Task item: What is the number of lines in these records that hold the word "more"? Reply with that number alone.

Given entries:
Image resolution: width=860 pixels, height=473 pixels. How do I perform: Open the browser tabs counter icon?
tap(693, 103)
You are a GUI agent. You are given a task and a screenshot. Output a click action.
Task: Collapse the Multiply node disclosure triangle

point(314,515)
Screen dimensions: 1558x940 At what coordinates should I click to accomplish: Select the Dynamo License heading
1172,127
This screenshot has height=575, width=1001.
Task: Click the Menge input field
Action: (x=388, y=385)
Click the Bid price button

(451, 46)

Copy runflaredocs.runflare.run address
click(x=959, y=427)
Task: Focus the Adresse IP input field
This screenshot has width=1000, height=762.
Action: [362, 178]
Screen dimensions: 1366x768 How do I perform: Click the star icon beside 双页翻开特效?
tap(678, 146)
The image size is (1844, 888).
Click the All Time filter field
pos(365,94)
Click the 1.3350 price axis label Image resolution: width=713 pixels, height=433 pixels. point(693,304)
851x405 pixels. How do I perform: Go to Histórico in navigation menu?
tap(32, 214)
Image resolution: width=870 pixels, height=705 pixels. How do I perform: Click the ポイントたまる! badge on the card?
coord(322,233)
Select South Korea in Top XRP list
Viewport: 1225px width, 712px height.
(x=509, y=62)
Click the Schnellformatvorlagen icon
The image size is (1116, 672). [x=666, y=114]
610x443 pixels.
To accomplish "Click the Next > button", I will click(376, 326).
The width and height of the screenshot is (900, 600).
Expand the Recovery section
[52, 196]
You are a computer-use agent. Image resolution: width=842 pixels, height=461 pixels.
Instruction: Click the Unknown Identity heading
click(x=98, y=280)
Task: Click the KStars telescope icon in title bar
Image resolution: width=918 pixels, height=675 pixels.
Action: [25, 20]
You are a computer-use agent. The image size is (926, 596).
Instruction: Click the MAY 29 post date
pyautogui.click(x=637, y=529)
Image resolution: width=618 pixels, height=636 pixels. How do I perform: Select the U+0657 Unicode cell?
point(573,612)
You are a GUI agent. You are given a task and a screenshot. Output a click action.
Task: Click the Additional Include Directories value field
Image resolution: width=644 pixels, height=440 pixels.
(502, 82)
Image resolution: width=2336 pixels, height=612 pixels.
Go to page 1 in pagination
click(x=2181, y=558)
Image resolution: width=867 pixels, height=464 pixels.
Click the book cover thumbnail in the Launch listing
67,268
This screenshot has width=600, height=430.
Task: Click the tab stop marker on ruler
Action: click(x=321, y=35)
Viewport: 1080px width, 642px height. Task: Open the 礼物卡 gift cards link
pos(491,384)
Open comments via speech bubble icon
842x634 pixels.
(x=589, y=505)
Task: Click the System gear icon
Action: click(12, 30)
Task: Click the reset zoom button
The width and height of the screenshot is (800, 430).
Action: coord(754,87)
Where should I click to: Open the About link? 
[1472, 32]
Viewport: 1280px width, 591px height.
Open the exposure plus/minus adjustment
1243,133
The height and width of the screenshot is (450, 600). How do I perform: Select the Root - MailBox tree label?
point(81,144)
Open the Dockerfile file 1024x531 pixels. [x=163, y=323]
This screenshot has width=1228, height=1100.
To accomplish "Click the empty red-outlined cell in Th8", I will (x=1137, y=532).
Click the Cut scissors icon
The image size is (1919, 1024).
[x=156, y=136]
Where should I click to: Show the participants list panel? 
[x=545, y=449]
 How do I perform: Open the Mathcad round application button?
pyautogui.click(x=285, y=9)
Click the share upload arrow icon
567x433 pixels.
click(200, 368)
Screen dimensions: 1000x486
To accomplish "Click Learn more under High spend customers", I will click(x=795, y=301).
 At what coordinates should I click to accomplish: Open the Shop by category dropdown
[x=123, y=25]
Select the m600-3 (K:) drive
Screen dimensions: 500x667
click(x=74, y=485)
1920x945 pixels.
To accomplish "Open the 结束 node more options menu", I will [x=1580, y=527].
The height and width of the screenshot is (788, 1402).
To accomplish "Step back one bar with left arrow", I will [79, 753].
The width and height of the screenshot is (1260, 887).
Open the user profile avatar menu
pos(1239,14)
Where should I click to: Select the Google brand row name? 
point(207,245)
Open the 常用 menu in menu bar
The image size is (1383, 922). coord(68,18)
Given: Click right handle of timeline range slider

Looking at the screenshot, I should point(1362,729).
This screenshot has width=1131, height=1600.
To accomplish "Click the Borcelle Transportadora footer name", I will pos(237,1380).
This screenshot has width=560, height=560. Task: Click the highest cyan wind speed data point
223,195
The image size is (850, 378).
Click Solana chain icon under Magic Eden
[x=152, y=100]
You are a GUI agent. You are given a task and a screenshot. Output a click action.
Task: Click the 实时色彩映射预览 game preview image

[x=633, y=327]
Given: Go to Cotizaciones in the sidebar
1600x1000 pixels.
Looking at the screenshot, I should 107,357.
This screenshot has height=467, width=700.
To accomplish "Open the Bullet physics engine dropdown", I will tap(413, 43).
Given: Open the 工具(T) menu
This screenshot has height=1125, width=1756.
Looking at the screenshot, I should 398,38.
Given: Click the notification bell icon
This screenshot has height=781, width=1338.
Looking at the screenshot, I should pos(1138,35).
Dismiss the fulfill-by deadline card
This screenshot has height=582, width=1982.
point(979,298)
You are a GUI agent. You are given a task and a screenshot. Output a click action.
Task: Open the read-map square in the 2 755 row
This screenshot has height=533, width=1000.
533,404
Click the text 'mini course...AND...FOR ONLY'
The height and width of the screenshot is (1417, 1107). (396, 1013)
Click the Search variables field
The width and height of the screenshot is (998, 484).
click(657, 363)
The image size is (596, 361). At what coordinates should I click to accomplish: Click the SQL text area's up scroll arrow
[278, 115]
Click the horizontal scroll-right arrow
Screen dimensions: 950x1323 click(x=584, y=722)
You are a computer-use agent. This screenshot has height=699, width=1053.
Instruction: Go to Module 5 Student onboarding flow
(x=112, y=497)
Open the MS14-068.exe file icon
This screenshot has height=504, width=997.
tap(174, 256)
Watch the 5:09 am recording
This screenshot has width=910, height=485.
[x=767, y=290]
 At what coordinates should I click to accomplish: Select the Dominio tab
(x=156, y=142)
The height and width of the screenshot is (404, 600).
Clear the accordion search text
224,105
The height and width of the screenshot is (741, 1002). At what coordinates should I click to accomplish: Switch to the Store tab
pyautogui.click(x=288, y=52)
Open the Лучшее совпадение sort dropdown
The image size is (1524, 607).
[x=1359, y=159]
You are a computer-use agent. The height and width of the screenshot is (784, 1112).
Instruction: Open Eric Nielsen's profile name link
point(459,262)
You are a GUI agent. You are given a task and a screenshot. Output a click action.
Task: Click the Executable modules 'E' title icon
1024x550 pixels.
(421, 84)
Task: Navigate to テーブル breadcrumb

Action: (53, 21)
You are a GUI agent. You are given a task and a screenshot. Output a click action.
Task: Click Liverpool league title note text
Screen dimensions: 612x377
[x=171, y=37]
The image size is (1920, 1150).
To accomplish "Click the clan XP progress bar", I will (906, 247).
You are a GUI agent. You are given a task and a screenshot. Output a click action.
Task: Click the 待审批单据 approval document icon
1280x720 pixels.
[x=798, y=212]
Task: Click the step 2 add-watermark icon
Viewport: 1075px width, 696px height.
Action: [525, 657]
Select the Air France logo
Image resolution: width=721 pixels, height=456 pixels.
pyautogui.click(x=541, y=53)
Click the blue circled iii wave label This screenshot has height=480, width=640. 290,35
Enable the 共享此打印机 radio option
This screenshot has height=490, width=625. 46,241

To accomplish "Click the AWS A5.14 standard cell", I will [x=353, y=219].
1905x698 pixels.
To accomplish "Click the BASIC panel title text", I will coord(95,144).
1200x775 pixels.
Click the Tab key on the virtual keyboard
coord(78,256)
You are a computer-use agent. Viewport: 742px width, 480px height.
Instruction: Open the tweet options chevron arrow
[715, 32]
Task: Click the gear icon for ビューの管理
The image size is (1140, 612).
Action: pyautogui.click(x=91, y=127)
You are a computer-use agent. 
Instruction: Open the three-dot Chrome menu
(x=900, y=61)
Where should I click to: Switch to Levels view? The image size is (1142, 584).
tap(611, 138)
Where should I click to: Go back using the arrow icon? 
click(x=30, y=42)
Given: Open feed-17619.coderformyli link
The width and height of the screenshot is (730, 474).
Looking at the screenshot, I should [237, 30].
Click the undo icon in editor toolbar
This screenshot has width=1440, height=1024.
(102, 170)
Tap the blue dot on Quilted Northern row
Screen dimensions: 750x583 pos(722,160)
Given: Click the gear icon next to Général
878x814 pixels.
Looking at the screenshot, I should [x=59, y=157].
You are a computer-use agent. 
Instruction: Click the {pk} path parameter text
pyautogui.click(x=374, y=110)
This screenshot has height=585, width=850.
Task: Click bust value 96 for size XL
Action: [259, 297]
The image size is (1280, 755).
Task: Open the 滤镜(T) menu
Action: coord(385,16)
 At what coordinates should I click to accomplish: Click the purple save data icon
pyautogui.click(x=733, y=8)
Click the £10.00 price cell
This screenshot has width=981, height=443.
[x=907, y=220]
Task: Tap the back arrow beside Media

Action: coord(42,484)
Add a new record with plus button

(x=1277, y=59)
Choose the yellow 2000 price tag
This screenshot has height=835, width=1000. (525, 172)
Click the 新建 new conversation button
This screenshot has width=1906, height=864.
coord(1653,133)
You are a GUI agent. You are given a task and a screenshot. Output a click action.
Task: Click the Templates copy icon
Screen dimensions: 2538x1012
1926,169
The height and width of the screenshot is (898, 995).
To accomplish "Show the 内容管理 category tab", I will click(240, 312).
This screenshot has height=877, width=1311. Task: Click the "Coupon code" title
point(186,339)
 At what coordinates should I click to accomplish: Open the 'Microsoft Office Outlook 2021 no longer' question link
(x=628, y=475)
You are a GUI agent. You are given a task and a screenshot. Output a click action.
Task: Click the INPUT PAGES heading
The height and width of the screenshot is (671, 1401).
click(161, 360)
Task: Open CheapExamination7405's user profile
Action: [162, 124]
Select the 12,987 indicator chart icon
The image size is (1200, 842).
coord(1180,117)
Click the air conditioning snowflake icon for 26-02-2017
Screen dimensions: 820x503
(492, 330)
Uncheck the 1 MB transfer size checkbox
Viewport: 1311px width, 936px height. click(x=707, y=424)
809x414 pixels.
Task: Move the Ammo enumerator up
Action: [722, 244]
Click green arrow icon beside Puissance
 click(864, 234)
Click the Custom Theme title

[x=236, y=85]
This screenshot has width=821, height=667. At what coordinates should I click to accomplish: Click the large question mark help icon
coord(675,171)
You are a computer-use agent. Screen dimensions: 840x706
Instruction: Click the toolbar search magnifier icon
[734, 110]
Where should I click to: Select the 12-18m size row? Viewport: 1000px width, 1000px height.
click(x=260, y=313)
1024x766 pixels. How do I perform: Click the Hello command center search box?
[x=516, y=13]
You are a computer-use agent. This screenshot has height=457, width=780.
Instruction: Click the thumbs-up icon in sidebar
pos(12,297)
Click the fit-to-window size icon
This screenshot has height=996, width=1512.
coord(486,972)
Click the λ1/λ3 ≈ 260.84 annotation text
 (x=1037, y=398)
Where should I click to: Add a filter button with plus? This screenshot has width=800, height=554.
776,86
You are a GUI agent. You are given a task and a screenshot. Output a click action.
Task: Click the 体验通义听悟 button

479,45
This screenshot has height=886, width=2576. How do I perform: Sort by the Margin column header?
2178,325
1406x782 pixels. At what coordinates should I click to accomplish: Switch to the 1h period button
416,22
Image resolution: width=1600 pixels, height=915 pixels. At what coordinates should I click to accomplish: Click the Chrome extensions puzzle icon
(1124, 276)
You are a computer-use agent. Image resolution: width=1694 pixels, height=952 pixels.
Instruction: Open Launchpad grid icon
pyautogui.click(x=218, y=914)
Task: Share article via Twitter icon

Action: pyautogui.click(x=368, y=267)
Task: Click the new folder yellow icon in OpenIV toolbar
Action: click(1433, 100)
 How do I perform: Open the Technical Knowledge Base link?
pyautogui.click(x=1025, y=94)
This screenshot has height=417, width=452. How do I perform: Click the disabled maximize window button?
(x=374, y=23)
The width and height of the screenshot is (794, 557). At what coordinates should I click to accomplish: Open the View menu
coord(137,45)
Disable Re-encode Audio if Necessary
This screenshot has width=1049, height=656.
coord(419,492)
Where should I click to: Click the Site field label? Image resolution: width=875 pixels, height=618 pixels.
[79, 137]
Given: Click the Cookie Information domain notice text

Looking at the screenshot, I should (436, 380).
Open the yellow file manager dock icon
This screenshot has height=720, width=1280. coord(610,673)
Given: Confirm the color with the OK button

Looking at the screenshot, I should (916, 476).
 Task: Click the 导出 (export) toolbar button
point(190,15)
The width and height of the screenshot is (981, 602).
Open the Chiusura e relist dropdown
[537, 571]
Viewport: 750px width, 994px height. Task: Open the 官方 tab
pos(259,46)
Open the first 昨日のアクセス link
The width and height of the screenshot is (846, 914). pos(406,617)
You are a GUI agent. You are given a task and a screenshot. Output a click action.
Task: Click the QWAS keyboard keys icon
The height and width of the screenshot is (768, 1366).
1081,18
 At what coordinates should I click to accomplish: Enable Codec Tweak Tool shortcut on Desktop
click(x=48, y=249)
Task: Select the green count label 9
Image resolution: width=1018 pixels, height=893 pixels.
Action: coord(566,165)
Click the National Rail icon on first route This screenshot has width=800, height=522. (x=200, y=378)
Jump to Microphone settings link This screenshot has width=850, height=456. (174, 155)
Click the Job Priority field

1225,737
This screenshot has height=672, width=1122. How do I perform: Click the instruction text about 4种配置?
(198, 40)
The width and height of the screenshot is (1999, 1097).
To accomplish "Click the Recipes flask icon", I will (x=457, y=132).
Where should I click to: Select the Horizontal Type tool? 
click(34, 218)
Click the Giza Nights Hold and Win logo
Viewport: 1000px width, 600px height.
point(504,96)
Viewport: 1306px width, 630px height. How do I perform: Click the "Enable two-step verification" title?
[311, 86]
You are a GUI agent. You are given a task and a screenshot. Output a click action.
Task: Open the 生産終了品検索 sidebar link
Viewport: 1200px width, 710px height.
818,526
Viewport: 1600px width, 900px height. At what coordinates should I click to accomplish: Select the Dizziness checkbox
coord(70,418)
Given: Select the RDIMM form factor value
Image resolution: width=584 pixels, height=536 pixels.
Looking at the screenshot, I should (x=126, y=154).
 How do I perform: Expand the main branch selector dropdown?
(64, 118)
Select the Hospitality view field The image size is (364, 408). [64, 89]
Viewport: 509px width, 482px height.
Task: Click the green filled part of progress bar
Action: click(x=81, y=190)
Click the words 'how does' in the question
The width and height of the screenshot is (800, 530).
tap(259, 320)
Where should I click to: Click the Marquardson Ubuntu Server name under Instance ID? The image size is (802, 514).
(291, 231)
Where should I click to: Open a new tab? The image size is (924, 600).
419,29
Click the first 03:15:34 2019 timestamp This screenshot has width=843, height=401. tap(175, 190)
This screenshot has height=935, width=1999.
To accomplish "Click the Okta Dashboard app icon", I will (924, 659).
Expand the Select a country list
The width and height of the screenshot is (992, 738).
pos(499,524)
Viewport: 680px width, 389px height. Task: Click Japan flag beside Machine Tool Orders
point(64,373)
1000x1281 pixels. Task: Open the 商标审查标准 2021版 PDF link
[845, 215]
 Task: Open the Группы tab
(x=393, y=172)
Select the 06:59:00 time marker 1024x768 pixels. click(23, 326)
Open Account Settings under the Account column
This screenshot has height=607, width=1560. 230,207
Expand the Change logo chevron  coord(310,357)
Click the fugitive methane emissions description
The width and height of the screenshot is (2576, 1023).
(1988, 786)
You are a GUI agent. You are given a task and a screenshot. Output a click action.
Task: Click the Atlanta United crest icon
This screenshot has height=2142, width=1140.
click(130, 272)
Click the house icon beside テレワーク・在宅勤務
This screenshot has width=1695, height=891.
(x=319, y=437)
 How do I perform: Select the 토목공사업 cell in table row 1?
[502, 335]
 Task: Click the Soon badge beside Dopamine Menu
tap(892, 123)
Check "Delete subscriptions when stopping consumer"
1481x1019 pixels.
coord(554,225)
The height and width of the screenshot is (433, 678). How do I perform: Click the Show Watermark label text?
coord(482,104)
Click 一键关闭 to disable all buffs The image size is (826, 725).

Exercise solution: 2